Entries on where items appear:
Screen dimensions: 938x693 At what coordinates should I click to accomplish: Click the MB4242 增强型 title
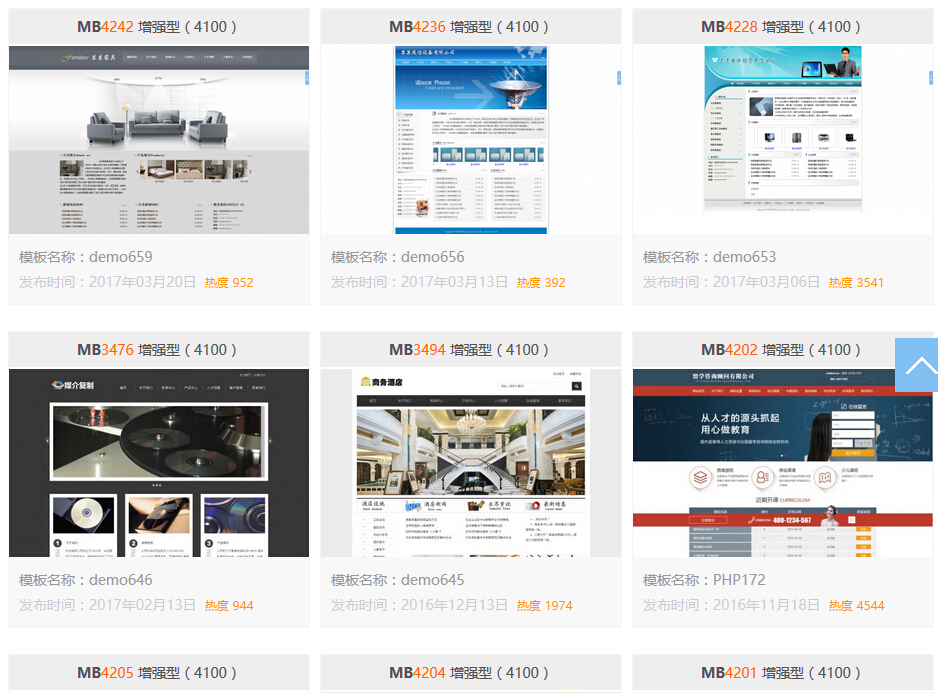159,27
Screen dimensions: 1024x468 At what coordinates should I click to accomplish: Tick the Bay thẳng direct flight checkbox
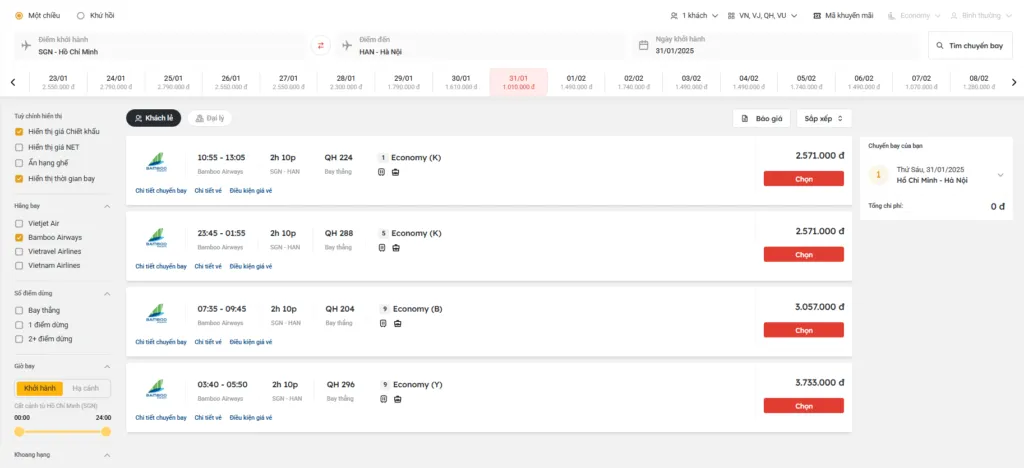(x=19, y=311)
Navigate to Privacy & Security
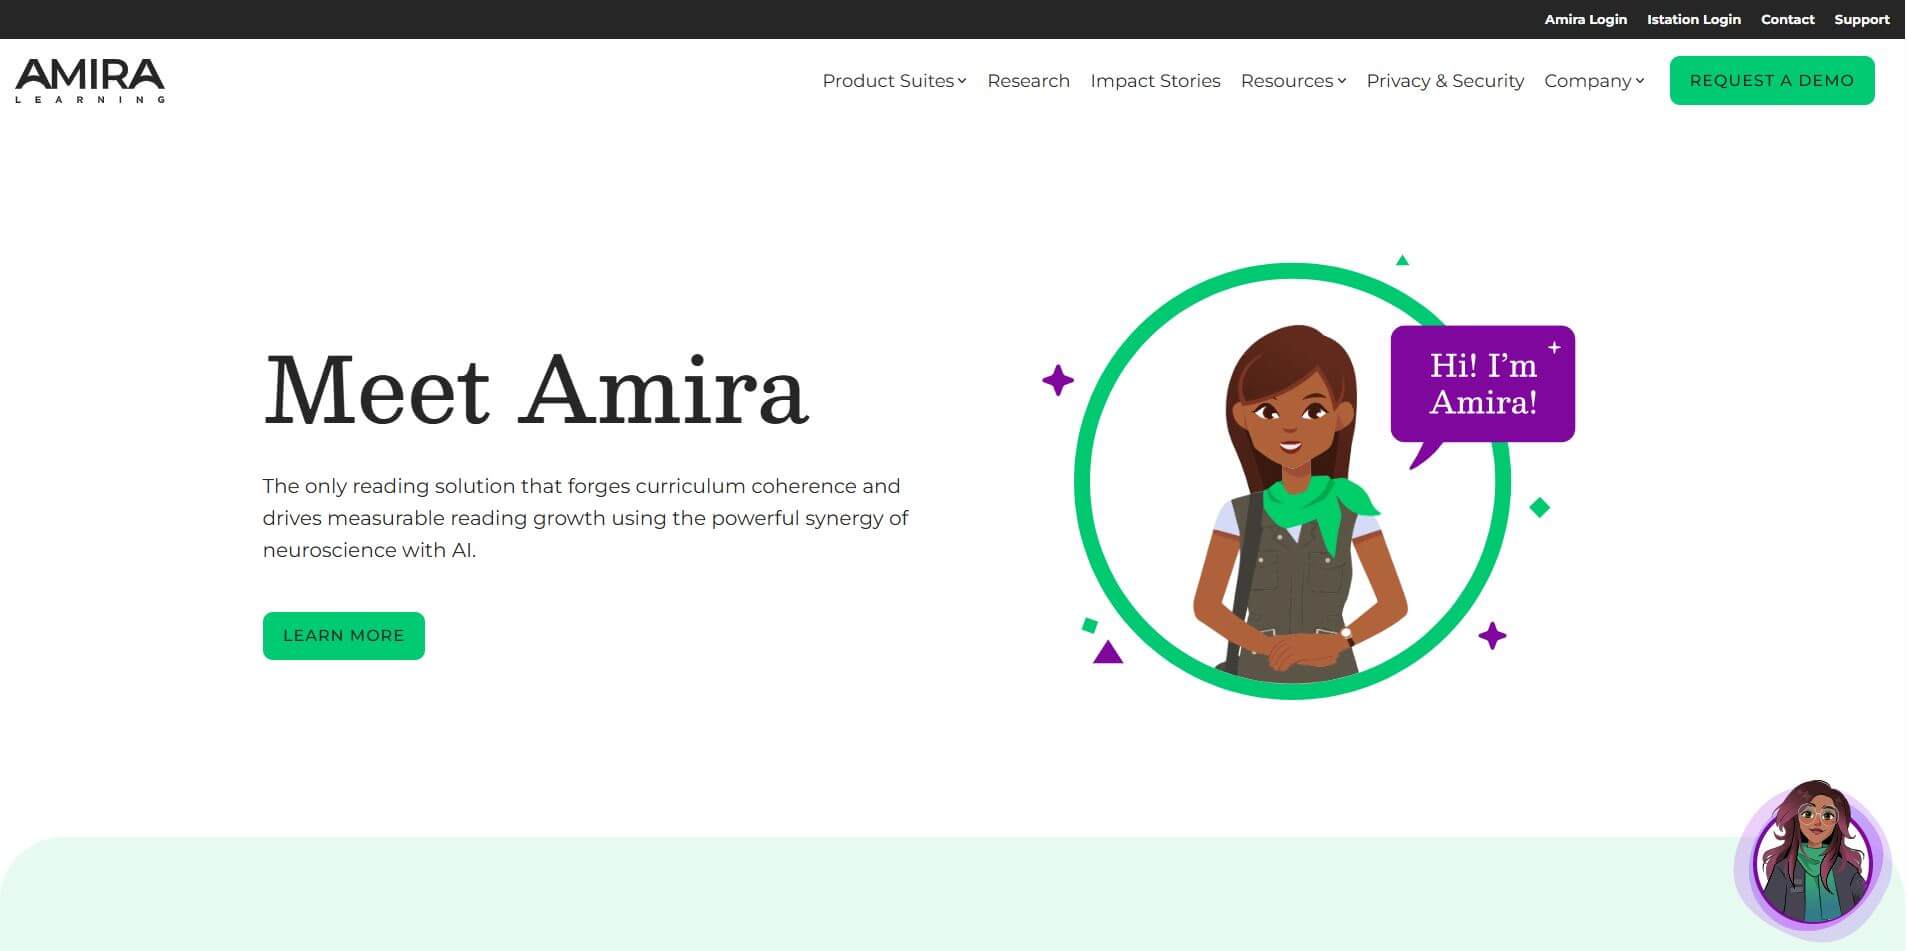The height and width of the screenshot is (951, 1907). [x=1445, y=81]
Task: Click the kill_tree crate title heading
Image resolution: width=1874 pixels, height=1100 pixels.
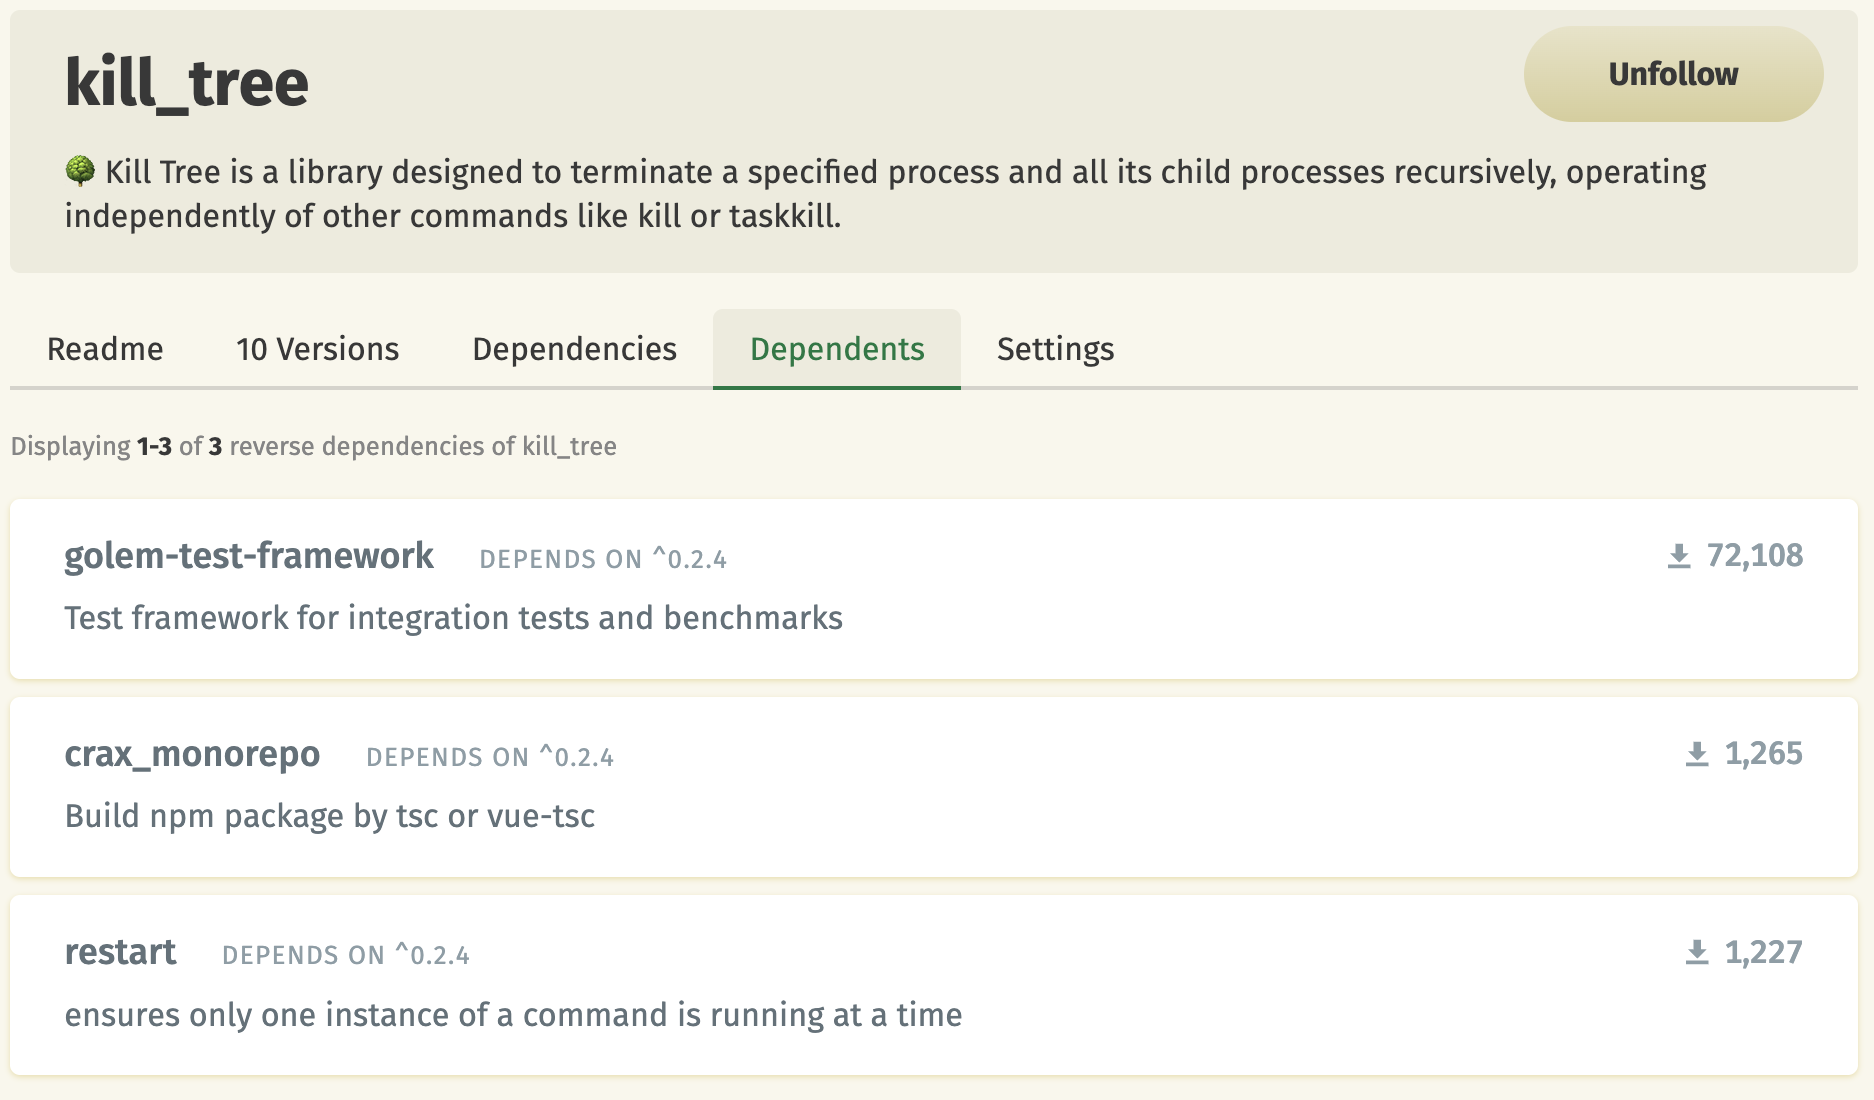Action: coord(187,83)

**To do**
Set down these lines again word for word, covering all the records. Leave the pictures out of your answer.

**Result below**
Screen dimensions: 938x693 At what coordinates should I click to accomplish: Click the MB4242 增强型 title
159,27
Screen dimensions: 1024x468 At what coordinates should I click to accomplish: Tick the Bay thẳng direct flight checkbox
(x=19, y=311)
Navigate to Privacy & Security
The height and width of the screenshot is (951, 1907). [x=1445, y=81]
Task: Click the kill_tree crate title heading
Image resolution: width=1874 pixels, height=1100 pixels.
Action: coord(187,83)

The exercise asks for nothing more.